Synopses & Reviews
"One of our most exquisite storytellers" (Esquire)
gives us his first collection in over a decade: ten potent new stories that, along with twenty-one classics, display his mastery over a quarter century.
Tobias Wolff's first two books, In the Garden of the North American Martyrs and Back in the World, were a powerful demonstration of how the short story can "provoke our amazed appreciation," as The New York Times Book Review wrote then. In the years since, he's written a third collection, The Night in Question, as well as a pair of genre-defining memoirs (This Boy's Life and In Pharaoh's Army), the novella The Barracks Thief, and, most recently, a novel, Old School.
Now he returns with fresh revelations about biding one's time, or experiencing first love, or burying one's mother that come to a variety of characters in circumstances at once everyday and extraordinary: a retired Marine enrolled in college while her son trains for Iraq, a lawyer taking a difficult deposition, an American in Rome indulging the Gypsy who's picked his pocket. In these stories, as with his earlier, much-anthologized work, he once again proves himself, according to the Los Angeles Times, "a writer of the highest order: part storyteller, part philosopher, someone deeply engaged in asking hard questions that take a lifetime to resolve."

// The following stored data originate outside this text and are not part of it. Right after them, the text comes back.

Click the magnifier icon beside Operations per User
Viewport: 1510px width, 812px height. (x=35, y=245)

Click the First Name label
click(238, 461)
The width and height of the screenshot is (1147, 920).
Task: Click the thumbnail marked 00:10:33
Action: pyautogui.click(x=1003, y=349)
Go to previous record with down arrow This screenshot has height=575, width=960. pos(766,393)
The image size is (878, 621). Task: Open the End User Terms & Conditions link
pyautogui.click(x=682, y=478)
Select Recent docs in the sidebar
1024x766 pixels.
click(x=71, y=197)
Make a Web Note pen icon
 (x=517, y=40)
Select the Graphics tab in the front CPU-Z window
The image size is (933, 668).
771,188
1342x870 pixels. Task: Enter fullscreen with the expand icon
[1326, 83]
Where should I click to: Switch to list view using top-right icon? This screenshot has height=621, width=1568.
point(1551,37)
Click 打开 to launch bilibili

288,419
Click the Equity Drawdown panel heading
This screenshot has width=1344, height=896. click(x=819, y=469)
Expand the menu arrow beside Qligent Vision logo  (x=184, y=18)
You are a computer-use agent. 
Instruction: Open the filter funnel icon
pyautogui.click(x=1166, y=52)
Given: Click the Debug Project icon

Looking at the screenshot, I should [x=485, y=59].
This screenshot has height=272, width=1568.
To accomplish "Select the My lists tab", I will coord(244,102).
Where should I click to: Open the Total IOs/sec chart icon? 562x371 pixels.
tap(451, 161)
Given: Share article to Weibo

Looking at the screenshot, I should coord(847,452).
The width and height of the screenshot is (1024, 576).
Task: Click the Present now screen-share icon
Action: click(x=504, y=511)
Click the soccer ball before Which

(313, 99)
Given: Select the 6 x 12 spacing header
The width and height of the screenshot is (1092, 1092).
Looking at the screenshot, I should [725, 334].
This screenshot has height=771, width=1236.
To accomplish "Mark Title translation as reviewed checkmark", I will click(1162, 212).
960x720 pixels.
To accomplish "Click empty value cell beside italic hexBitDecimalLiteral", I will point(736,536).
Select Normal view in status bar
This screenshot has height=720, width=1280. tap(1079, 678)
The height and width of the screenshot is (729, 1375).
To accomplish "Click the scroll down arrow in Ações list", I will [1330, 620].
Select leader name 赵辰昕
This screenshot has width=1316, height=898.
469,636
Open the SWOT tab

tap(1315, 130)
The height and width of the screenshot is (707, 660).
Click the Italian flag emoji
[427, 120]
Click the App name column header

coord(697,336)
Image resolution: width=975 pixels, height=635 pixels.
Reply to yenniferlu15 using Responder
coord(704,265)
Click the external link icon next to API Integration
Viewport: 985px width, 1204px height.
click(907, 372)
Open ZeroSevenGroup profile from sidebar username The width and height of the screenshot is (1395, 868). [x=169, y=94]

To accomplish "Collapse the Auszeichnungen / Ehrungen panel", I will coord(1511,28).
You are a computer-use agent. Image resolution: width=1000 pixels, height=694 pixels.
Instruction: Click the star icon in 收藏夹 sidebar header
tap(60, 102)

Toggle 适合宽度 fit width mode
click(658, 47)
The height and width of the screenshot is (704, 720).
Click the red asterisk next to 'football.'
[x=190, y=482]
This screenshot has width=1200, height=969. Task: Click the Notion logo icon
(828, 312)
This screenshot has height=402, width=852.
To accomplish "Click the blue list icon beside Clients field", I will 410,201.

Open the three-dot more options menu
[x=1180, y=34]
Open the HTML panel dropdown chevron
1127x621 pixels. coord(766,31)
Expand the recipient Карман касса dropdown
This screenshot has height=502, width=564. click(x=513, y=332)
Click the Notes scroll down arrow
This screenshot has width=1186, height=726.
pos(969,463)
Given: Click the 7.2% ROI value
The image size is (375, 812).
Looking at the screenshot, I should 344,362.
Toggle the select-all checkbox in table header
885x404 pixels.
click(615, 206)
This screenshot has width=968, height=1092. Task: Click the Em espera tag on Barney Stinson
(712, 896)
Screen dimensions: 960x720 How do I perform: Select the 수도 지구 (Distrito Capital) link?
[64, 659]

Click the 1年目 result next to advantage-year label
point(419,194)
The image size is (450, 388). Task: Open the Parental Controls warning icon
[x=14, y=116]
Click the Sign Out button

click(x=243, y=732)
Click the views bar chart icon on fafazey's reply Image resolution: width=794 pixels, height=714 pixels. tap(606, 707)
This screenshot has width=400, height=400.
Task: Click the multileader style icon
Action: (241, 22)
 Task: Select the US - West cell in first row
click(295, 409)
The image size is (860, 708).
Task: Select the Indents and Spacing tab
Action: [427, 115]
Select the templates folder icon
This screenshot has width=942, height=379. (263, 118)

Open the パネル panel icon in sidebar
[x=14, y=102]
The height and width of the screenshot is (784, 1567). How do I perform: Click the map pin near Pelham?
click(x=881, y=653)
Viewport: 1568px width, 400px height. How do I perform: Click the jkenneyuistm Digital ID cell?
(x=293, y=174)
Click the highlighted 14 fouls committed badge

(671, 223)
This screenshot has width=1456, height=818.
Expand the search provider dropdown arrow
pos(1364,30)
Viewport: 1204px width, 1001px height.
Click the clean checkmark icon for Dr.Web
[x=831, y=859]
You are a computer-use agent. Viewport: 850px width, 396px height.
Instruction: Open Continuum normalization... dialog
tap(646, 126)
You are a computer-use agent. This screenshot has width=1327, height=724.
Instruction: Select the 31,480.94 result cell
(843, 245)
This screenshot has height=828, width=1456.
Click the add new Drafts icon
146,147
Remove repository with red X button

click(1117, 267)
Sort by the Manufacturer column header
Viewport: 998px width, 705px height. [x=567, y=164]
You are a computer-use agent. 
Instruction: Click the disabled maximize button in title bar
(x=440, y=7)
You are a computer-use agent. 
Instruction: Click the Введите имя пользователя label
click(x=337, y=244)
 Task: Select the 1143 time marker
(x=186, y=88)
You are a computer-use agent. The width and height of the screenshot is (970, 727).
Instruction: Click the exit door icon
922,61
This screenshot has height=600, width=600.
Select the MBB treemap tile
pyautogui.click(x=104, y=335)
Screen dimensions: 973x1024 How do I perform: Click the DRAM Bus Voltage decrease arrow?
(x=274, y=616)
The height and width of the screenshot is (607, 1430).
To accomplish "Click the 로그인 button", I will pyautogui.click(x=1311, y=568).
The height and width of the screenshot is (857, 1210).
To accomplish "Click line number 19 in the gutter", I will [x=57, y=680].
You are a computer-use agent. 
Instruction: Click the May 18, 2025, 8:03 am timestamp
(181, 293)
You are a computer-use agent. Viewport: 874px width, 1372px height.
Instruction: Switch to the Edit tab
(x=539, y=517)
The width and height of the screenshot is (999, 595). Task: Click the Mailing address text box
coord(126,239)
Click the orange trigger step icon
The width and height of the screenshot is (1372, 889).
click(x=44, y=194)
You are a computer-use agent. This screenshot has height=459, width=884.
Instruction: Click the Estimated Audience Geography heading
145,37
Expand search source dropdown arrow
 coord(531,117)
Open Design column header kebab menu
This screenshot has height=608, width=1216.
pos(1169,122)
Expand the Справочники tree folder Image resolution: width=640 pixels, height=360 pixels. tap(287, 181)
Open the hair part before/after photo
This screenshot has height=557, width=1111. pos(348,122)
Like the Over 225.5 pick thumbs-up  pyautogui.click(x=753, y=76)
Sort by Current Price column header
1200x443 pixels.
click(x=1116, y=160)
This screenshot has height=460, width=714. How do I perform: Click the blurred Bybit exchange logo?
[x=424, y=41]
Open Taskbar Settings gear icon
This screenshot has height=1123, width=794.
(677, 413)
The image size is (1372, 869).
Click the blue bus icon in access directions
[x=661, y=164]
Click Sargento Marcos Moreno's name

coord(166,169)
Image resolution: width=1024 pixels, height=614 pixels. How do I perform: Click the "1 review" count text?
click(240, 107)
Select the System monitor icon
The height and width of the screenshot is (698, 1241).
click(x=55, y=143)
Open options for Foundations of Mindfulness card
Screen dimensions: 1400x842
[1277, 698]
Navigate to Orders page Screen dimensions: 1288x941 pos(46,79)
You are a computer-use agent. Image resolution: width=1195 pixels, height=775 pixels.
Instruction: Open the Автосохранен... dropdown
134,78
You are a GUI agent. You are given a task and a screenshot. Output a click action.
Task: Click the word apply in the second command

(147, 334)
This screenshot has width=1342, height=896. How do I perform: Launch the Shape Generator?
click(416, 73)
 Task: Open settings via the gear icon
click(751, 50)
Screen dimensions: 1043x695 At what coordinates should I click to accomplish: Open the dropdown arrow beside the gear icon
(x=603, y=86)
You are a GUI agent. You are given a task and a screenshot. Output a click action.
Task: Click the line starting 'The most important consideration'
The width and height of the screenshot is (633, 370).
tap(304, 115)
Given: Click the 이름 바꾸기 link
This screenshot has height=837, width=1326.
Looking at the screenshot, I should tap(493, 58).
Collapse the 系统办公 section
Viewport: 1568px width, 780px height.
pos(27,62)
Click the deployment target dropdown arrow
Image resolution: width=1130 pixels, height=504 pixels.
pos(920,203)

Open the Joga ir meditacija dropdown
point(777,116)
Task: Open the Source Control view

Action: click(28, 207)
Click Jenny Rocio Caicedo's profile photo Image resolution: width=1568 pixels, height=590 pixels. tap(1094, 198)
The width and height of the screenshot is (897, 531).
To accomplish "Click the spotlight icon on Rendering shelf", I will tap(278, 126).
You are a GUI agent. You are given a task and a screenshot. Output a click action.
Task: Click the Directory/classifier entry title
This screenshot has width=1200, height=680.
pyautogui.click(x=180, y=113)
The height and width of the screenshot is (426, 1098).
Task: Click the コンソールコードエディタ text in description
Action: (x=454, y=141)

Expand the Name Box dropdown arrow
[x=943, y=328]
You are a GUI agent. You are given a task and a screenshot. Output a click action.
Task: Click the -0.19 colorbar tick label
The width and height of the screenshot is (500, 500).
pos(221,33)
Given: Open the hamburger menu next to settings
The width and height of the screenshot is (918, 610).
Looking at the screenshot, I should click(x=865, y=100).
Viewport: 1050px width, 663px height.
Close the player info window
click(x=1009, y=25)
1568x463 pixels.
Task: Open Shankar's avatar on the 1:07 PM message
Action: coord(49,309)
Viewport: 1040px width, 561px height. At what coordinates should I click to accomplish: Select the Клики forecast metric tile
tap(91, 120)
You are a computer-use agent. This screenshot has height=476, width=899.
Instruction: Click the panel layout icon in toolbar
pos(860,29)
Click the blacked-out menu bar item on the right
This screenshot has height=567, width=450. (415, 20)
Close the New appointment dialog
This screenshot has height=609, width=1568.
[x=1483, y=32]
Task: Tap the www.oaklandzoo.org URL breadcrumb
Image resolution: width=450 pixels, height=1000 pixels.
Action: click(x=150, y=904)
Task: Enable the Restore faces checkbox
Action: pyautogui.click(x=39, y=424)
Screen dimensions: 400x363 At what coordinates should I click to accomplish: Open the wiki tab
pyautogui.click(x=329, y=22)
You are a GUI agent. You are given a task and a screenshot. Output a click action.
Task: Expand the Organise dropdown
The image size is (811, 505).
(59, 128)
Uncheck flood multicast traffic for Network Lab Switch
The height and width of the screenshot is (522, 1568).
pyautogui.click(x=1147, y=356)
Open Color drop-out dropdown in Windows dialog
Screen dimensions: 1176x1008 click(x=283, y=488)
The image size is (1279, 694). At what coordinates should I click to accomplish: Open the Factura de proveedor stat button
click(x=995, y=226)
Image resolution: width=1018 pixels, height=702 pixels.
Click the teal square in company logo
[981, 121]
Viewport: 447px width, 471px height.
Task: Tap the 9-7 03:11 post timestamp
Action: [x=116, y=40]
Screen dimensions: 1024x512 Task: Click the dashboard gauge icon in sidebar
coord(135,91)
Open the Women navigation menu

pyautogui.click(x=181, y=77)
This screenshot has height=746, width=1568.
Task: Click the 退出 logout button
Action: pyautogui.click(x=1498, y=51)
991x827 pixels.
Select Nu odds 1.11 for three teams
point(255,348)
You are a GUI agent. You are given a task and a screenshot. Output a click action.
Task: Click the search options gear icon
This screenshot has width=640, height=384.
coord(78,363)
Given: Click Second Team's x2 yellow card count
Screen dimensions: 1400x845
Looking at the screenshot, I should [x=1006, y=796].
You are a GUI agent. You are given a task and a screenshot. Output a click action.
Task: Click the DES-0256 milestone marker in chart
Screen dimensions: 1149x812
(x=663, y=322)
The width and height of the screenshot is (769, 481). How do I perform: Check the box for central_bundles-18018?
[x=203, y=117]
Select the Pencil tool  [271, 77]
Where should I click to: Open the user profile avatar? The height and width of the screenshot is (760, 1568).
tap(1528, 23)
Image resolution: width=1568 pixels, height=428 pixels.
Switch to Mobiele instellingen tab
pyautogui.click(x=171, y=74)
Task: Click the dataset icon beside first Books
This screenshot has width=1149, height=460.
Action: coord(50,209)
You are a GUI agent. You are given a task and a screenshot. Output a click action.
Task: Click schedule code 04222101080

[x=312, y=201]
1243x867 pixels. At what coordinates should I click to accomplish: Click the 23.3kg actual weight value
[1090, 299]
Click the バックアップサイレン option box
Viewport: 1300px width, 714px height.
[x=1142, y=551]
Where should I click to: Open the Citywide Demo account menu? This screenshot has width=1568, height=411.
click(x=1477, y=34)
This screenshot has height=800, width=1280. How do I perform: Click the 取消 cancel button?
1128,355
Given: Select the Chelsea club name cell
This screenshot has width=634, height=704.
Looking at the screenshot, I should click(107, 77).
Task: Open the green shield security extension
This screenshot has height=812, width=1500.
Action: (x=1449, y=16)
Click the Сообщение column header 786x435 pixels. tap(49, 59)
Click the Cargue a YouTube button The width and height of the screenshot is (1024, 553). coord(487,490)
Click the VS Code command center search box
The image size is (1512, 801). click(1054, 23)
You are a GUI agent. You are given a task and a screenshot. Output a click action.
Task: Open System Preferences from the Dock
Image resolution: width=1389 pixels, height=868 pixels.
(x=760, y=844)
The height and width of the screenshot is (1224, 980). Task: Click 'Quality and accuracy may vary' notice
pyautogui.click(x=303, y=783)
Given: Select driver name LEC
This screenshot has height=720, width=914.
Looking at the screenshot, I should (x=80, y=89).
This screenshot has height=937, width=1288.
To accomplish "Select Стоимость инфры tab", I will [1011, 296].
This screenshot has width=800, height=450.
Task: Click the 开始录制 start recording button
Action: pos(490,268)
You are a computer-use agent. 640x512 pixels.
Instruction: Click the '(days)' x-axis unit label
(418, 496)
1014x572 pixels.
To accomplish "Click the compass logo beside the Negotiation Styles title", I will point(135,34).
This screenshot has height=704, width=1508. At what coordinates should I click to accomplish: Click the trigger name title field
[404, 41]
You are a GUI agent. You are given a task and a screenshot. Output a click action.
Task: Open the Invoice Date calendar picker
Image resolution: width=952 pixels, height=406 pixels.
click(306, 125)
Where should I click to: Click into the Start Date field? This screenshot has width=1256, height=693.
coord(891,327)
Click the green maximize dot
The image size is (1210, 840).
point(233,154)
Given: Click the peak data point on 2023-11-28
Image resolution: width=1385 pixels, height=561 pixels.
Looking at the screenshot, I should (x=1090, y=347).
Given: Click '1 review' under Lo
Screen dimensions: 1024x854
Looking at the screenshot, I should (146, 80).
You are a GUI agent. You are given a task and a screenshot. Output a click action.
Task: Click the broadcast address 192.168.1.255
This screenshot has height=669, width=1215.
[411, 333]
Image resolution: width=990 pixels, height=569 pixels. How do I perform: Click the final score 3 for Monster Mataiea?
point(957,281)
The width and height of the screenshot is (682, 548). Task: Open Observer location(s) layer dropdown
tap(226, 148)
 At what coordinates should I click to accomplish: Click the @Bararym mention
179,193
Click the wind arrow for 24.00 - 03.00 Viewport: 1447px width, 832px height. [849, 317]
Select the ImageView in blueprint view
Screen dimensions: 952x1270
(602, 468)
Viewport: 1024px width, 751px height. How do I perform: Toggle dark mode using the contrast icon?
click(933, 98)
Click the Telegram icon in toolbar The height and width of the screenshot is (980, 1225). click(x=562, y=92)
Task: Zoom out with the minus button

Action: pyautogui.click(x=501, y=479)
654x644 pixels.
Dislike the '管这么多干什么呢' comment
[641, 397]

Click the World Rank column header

"Wolfe's latest round of philosophical and thought-provoking short stories is a rousing collection that spans a wide variety of genres and time periods. Anthony Heald brings the stories to life with vigor, offering fresh voices and complicated, flawed characters, each as original and believable as the last. Heald has a knack for performance, gifting each tale with his flare for theatrics while never trespassing outside of his range in an attempt to impress. His familiar voice abounds with colorful emotions and a certain melancholic ache. Listeners step inside all 21 tales and see the world as Wolfe himself must have: heartbreaking, hilarious and even a little scary at times. A Knopf hardcover (Reviews, Dec. 3, 2007)." Publishers Weekly (Copyright Reed Business Information, Inc.)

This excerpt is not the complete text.